Chromatographic isolation of the 80% MeOH extract of Acer ginnala (AG) yielded seven galloyl derivatives: gallic acid (1), ginnalin B (2), acertannin (3), maplexin D (4), maplexin E (5), quercetin-3-O-(2′′-galloyl)-α-L-rhamnopyranoside (6), and kaempferol-3-O-(2′′-galloyl)-α-L-rhamnopyranoside (7). Compounds 3–7 exhibited particularly potent radical scavenging activities, and 5 and 7 strongly inhibited nitric oxide production in LPS-stimulated RAW264.7 cells. In addition, oral administration of AG extract (500 mg/kg b.w.) for 2 weeks resulted in significantly lower fasting blood glucose and serum GOT/GPT levels in STZ-induced experimental diabetic rats.
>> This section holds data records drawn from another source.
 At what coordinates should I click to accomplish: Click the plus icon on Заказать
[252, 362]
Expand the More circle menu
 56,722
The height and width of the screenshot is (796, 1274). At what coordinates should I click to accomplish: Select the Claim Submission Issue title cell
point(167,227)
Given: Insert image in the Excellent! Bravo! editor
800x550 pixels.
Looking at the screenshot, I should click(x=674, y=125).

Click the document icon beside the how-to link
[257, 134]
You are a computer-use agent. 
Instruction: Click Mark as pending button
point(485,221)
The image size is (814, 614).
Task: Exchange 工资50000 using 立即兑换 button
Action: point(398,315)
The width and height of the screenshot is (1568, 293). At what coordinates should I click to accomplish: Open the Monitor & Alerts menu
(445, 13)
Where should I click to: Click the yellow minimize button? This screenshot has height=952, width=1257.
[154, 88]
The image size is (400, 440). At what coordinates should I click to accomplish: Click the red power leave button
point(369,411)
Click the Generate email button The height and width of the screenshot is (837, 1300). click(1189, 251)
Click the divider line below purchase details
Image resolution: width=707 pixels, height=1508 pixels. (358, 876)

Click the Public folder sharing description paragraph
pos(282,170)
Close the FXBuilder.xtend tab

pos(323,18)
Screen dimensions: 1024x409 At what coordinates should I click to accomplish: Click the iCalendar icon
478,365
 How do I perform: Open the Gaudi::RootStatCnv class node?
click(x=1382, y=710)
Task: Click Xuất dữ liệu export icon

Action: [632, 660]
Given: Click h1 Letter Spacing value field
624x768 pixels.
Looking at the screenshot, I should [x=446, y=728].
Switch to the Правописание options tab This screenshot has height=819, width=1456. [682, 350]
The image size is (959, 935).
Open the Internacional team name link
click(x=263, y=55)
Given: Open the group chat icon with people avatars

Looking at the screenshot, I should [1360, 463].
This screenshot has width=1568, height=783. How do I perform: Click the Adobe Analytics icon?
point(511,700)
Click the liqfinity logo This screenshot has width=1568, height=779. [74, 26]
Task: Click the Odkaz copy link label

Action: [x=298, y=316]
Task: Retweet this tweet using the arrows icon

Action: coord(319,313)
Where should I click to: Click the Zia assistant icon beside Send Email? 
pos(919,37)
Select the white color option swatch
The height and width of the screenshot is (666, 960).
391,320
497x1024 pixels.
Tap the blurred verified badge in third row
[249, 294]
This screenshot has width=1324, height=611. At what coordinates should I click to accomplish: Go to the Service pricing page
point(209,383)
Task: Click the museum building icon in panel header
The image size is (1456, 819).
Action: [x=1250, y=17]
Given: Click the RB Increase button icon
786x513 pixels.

These results suggest that the leaves of AG could be useful in the treatment of diabetes mellitus. However, identification of the active constituents of AG responsible for its antidiabetic activity will require further in vivo studies. Such studies could be designed based on reports that acertannin exhibits antidiabetic activity in vitro and in the acute glucose tolerance test in vivo.

The NMR and mass spectrum data of isolated compouds were summited in supplementary material.